部屋のなかをふきぬける風、そんな微妙な空気のながれに敏感になりつつある。そういえば「風」とともに生きてきた。

外に行ってもいいのだが…

 できれば冷房をさけたい。「適切に冷房をしましょう。」といわれても電気代をはらうのはわたし。ないそではふれない。そこであちらこちらの窓を全開にして時こくによって吹く風をさがしまわる。

つまり風に合わせて身のおき場をかえていく。するとおもしろいことに気づく。天候が安定していると午前と午後で風のふいてくる向きがあきらかにちがう。あいまには「なぎ」の時間もある。午前中は南向きの玄関さきがもっとも風通しがいい。つまり玄関のとびらをあけて一歩ふみだしたあたり。

ここはいつも海からおだやかに吹いている。いわゆる海風。郵便受けをあけるとき風をほおに感じる。この風にはどこかなつかしさがいっしょになっている。

海風にふかれて

 そう、「海の家」。社宅に住むこどもたちへの会社からのなつやすみのプレゼント。当時はこうした福利厚生のさまざまなイベントが用意されていた。

海水浴に行くと着替えて、まずはそこで一息つく。そして午前の熱くなりはじめた砂のうえをあちあちいいながら、まだあたたまりきっていない水際で泳いではしゃぐ。ひととおり遊んだあとはのどがかわき、ひんやりした海の家にもどる。くつろぐおとなたちのところへ。「ここへ来い」とおとなりに住むおじさんがてまねきする。

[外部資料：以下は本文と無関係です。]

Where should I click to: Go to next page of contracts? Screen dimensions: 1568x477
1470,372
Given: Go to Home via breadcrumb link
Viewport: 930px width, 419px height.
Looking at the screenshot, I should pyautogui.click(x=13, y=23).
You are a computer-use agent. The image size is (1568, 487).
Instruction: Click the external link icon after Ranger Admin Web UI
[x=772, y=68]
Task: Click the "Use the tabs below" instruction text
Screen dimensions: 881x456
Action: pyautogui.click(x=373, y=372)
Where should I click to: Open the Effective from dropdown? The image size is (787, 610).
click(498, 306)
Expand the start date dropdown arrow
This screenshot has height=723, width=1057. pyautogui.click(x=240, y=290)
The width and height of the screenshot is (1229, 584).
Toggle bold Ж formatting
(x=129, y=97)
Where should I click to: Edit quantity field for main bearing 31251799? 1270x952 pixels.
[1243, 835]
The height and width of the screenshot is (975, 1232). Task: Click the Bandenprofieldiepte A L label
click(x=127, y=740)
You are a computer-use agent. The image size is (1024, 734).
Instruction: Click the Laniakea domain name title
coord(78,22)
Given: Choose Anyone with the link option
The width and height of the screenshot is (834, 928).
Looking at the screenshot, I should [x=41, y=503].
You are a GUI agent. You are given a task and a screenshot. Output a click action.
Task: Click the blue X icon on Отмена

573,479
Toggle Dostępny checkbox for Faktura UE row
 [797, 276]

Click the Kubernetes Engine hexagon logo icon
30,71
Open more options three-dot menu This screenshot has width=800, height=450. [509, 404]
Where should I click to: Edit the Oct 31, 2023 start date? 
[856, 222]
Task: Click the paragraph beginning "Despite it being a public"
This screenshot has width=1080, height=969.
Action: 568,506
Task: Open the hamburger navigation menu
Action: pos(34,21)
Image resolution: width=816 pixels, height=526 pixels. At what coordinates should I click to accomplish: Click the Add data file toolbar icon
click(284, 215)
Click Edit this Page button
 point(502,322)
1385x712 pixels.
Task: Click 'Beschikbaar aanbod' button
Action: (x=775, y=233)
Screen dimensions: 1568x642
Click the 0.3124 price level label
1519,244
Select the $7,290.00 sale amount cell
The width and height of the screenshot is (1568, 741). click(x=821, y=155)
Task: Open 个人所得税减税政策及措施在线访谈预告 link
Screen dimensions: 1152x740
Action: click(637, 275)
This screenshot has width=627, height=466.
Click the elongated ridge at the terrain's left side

ちょこんとすわり切ったすいかのかけらをもったまま海のがわを向くと、おじさんのいうとおり、ここちよい。波のおだやかな音とともに涼やかなかぜがぬれたままのからだの表面をとおりぬける。ここちよさはかくべつだった。

いま玄関先にたたずみ、とおりぬけていく空気のなかで思い起こす。ほぼおなじ思い出の風景。

運動会のなかで

 これからしばらく練習がつづく運動会。この頃になると練習で汗をかいても、丘のうえの中学校ではいつもいずれかの方角からかかならずといってよいほどすずしい風をもらえた。グラウンドはいつもなにがしかの風を感じられる場所だった。

この行事の頃は天候が安定していたので、部活がないとさらにうえの高圧線の基壇まで友人と行っていた。そこは風のなかで街を一望できるとっておきの場所。見あげると手でつかめそうなぐらいのところを雲がいく。視線のさきの街はかならずといってよいほどどこかで工事をしていた。これからどんなふうに発展するんだろうとわくわくしていた。

外に出ても…

 そしていま。休日に家をでて散歩する。たいてい海がわよりも山のほう。海がわには陽をさえぎるものがない。それに対して南西側に山をかかえるこの集落では、午後には山ぎわからはやく陽が射さなくなり山かげとなる。

したがって山がわへむかう散歩は昼さがりがいい。ふもとの湧き水のでるあたりをすぎるととたんに空気がかわる。山で陽がさえぎられたうえにそこには鬱蒼とした杉の林が目のまえに。ここの山道を山から吹く風がふもとの集落にむかって吹く。

ここも風を感じやすい。そしてふりかえると海。風といっしょに視線がむかう。

おわりに

 このあたりは散歩していてもヒトにはほとんど出会わない(ほんとに年に何回かというぐらい)。外にでてもよいはずなのに。

しずかな集落、そしてよりしーんとして鳥と虫、沢の水の音、そして風が木々をゆらし抜け山々をそこここで響かせるだけ。ヒトの気配がまるでない。

そうしたなかでいつもとかわらず風だけはいつもふいている。たそがれどきにはこの風がわが家にたどりつく。